The concepts that Tim highlights: “on-demand provisioning”, “configuring integrated virtual systems”, providing “precise capabilities” and a focus on the needs of the “end-user” are all addressed by the HyperText Computing (HTC) paradigm. HTC also addresses the need to view central resources through the same lens as localised ones.

The HyperText Computing (or Request Based Distributed Computing – RBDC) — is a small extension of http and our conceptions of server, proxy and client. It creates a distributed computing platform that is built from an end-user perspective outwards just as http does for information. It is built on a recognition of the equivalence between http resources and the code that when executed will return the resource. RBDC unifes programming models by applying browser based sandboxed Virtual Machines (VM) to our conception of proxies and servers.

Key benefits of RBDC are ultra-lightweight distributed computing, run-time code mobility, and backwards compatibility with http.

A fuller description of RBDC may be found here.

Http offers location transparency for retrieving data, a small http extension can also provide location transparency for code execution.

The HTC and Java Remote Method Invocation

Java Remote Method Invocation JRMI (White Paper) is a distributed computing capability for the Java Platform. Like the HTC it is designed to facilitate “write once run everywhere” and “code mobility”. Naturally it does it within the paradigm of Java Objects.

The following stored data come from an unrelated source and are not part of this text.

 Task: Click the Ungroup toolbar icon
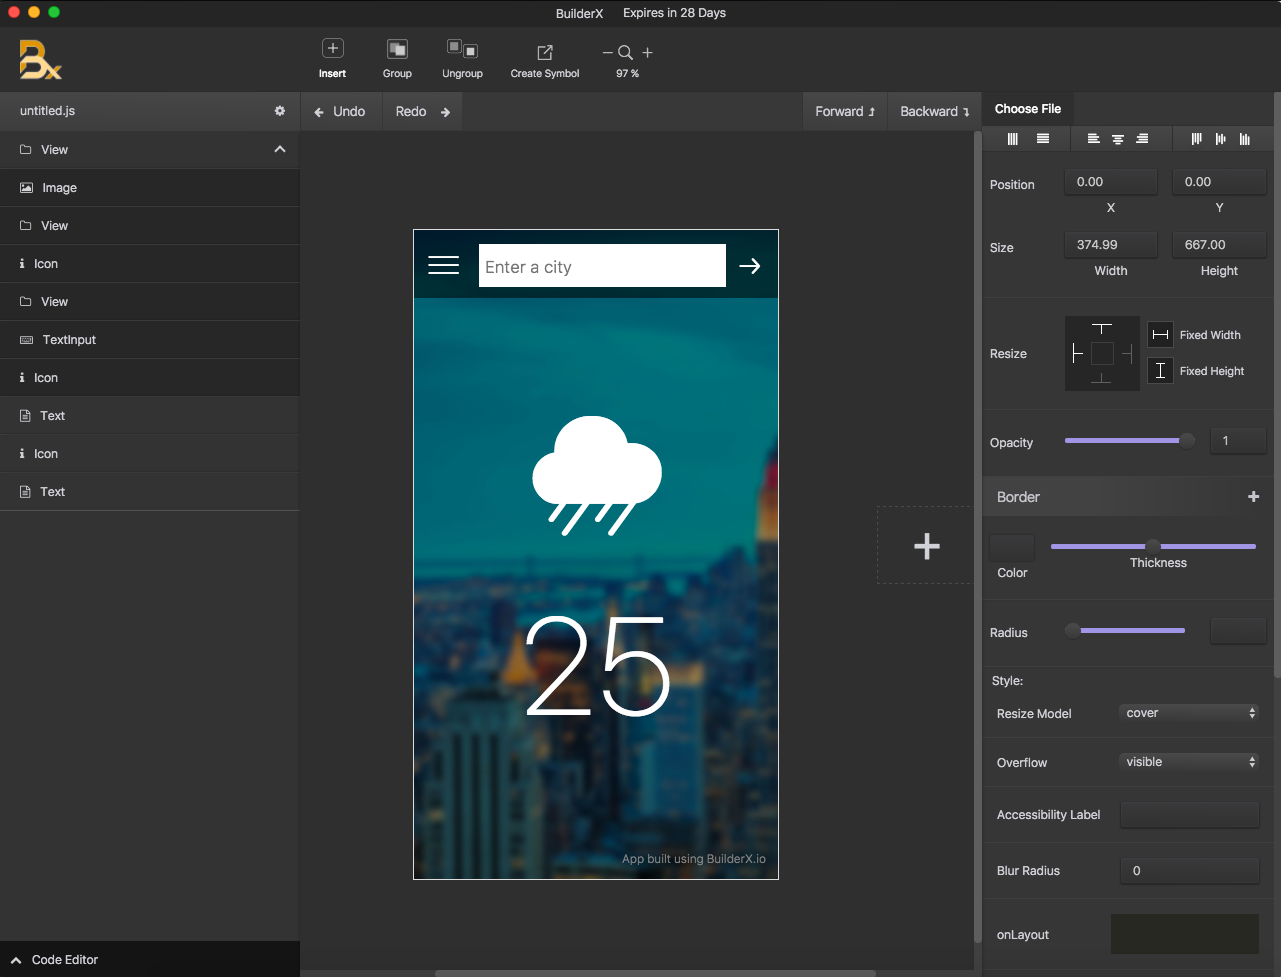point(462,49)
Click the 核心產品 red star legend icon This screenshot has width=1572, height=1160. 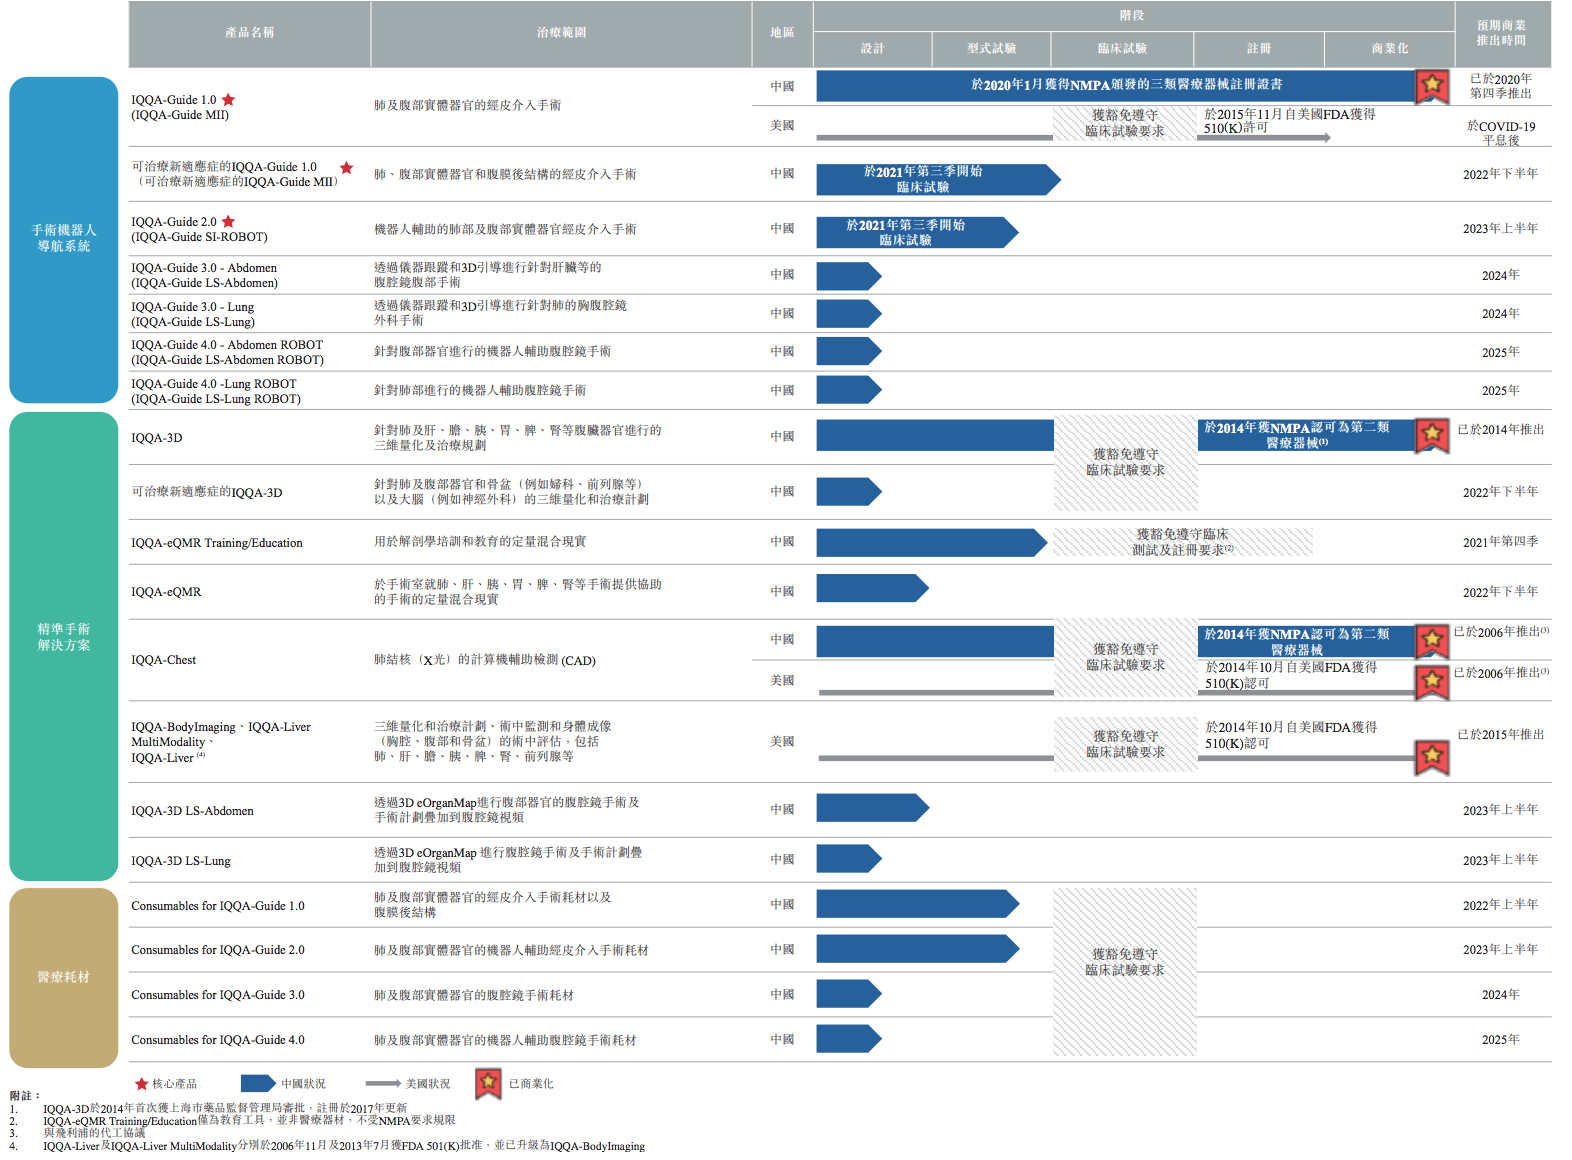click(141, 1084)
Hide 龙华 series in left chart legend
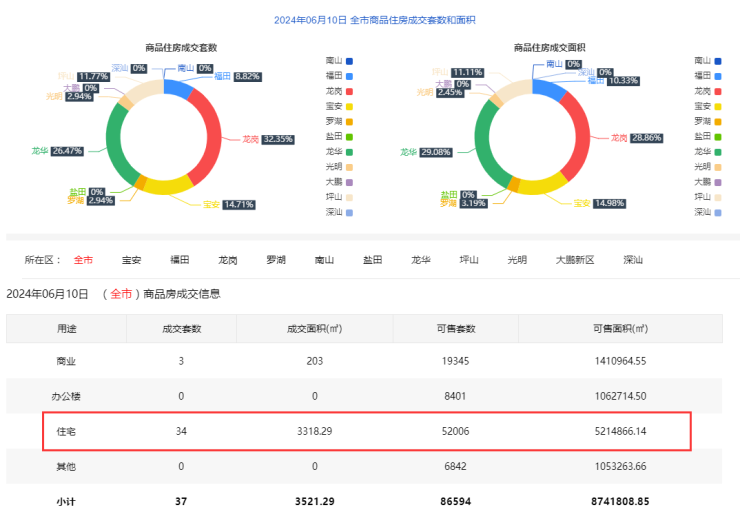Image resolution: width=740 pixels, height=523 pixels. (x=340, y=151)
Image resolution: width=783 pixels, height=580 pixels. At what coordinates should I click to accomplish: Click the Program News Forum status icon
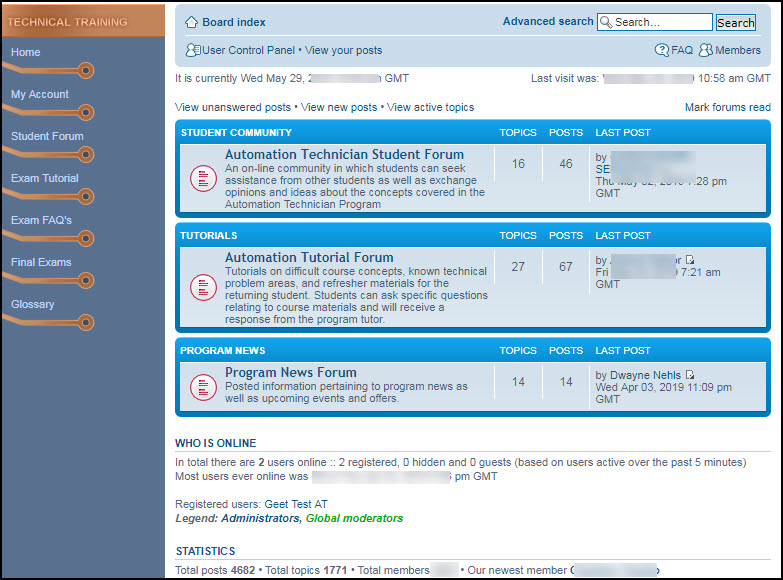tap(203, 386)
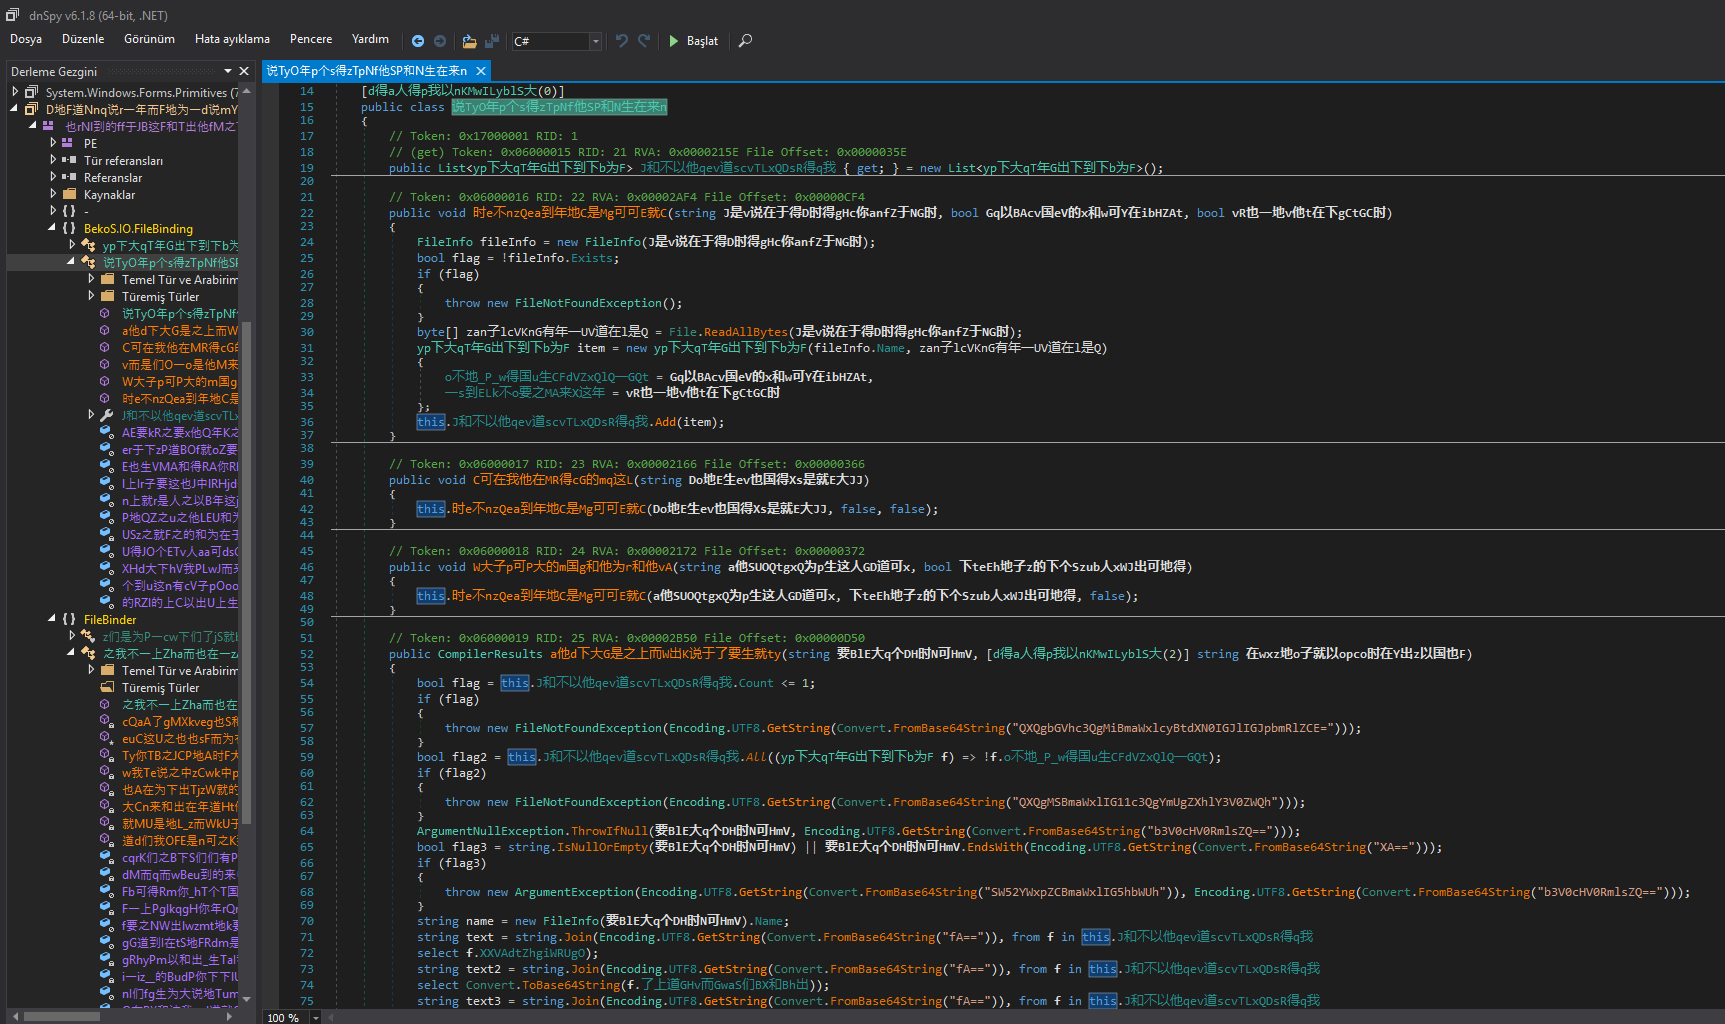Click the Undo arrow in toolbar
Image resolution: width=1725 pixels, height=1024 pixels.
click(622, 41)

The purpose of this post is to give a 30 second comparison of the JRMI and the Hypertext Computer (HTC) paradigm.

The HTC is not so much an extension of a language’s Virtual Machine but a reconceptualised computer – implemented using an extension of the http protocol along with identical Virtual Machines on client, proxy and server. It is language neutral.

No doubt the JRMI has many advantages of its own, however I would like to identify one major benefit that the HTC confers over the JRMI. It is this: the HTC does not rely on the designer choosing the locus of code execution at compile time (either on the client or on the server). To illustrate this lets use the following example from the JRMI white paper:

For example, you can define an interface for examining employee expense reports to see whether they conform to current company policy. When an expense report is created, an object that implements that interface can be fetched by the client from the server. When the policies change, the server will start returning a different implementation of that interface that uses the new policies. The constraints will therefore be checked on the client side-providing faster feedback to the user and less load on the server-without installing any new software on user’s system. This gives you maximal flexibility, since changing policies requires you to write only one new Java class and install it once on the server host.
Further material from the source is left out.